Красный смех (сборник) — страница 65 из 101

И в это солнечное утро Юрий Михайлович был приятно молчалив и ясен по обыкновению, разве только особенным светом глаз выдавал свое радостное, все растущее волнение; и, как всегда это случалось, его видимое и ровное спокойствие передалось жене, Татьяне Алексеевне, ровным светом зажгло и ее красивые черные, слишком блестящие глаза, немного по-азиатски приподнятые к вискам. Еще только недавно она была полна ночного ужаса, ужасных предчувствий и видений, а теперь, наливая мужу чай и поглядывая через открытое окно на синее праздничное небо, она никак не могла ни понять, ни вспомнить, что страшного было в этой сияющей, обращенной кверху, знакомой глубине. «Глупости, нелепые сны!» – думала она, передавая стакан и с любовью глядя, чтобы не обжечь, на смуглые, твердые, никогда не дрожащие пальцы мужа; и вдруг засмеялась, сперва весело, потом даже сердито немного.

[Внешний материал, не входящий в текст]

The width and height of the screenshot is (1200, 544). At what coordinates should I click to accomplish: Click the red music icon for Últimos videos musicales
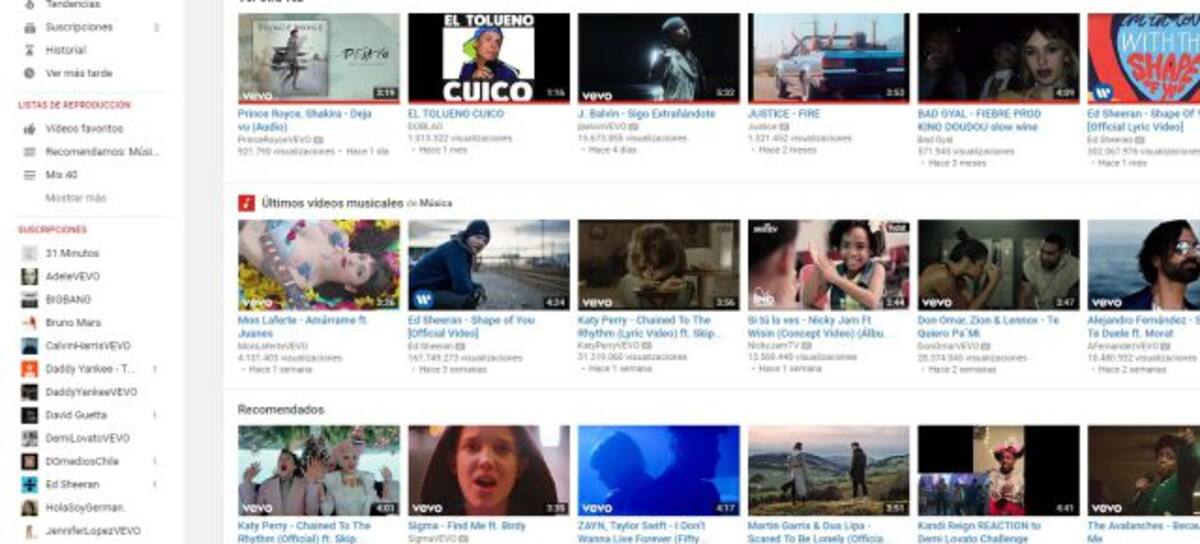(246, 203)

– Ты, Юра, просто обманщик, гипнотизер!

Он улыбнулся.

– Почему?

– Просто фальшивый человек – не смейся! Когда я с тобой, мне кажется тогда, что ничего не может случиться, а ведь это же неправда, ведь всегда что-нибудь может случиться! Разве можно быть такой спокойной, как я сейчас, ведь это же неправда, а делаешь это ты. Я вовсе не хочу быть спокойной, это просто глупо!

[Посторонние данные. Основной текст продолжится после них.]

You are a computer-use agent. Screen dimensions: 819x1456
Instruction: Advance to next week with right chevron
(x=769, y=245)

И, уже стараясь взволновать себя, вернуться к потерянным ощущениям страха и беспокойства, она стала припоминать и рассказывать, немного сочиняя, свои темные сны, но страх не возвращался, и чем глубже было спокойное внимание Юрия Михайловича, тем явно несообразнее, просто глупее становились убедительные сны. Точно ребенок, который долго рассказывает взрослому вздорную, самим сочиненную сказку – и вдруг видит толстые волосы на бороде, большие, ласковые, внимательные, но безнадежно умные глаза, сразу обрывает: не хочу больше рассказывать!

– Нет, Юра, ты сегодня еще хуже, чем всегда!

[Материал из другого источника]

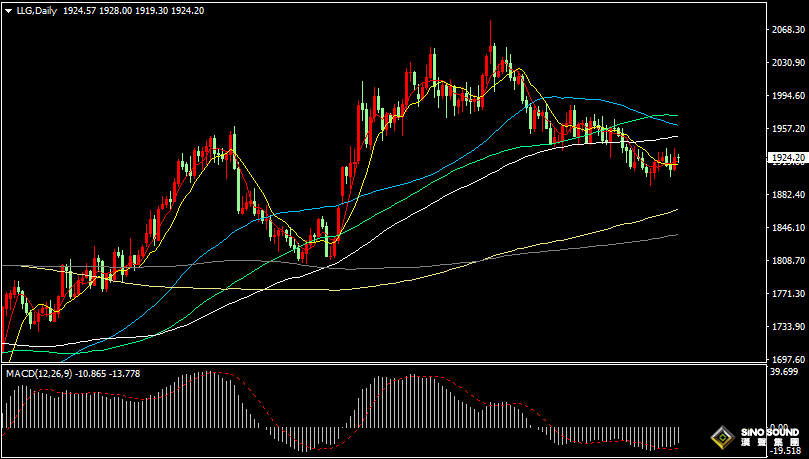Click the -19.518 MACD scale label
Image resolution: width=809 pixels, height=459 pixels.
click(x=788, y=451)
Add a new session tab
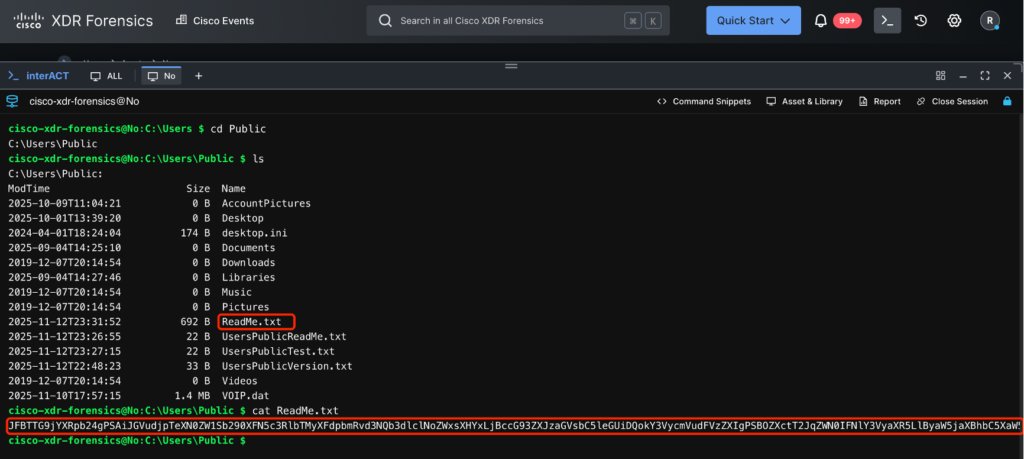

Но еще не отзвучали ласковые слова, как всю ее залило чувство совсем необыкновенного, острого, почти мучительного счастья. Покраснев до самых плеч, белевших в вырезе платья, она закрыла лицо руками и склонилась к столу – ни взглянуть, ни слова промолвить она не могла бы теперь ни за что в мире. А сердце билось все сильнее и томительнее в ожидании первого слова, которое произнесет он, и это будет невыносимо: первое слово! Но он, необыкновенный, как ее счастье, не сказал ничего и только осторожным и тихим поцелуем прикоснулся к ее снова побелевшей шее.

Потом время побежало быстро. Пошли сборы, одевание; Юрий Михайлович сам, как всегда, своими твердыми смуглыми пальцами застегнул ей блузочку на спине, он же ее и расстегнет, когда вернутся. Но что бы ни делалось вокруг, чувство необыкновенного счастья не оставляло Татьяну Алексеевну, укрепилось твердо, стало чувством самой жизни; и что бы ни случилось теперь, – упади Юрий Михайлович на самых ее глазах, увидь она его труп, – и тут бы она не поверила ни в смерть, ни в печаль, ни в роковое одиночество свое. Утверждением вечной жизни и отрицанием смерти было счастье, и не бывает счастье другим.

И, как всегда, уходя из дому, Юрий Михайлович забыл зайти проститься с ребенком, и, как всегда, жена напомнила с упреком и повела в детскую. Каждая дружная молодая семья создает свой домашний язык; и на их языке мальчик Миша, имевший от роду год и два месяца, назывался Тон-Тоном и пренебрежительно: Тончиком. Никаким отцом Юрий Михайлович себя не чувствовал, и ребенок с своими короткими ножками, беспричинным восторгом и гениальностью вызвал в нем только снисходительное удивление. И вес его был ничтожный, также удивительный. Теперь Тон-Тон был заправлен в конусообразное креслице на колесах, с круглым отверстием посредине, куда его вставляли; когда Тон-Тон падал в какую-нибудь сторону, кресло катилось и не давало ему упасть – и это называлось: он ходит. Носило его по всей комнате, но иногда ему удавалось наметить свою цель и даже достигнуть ее.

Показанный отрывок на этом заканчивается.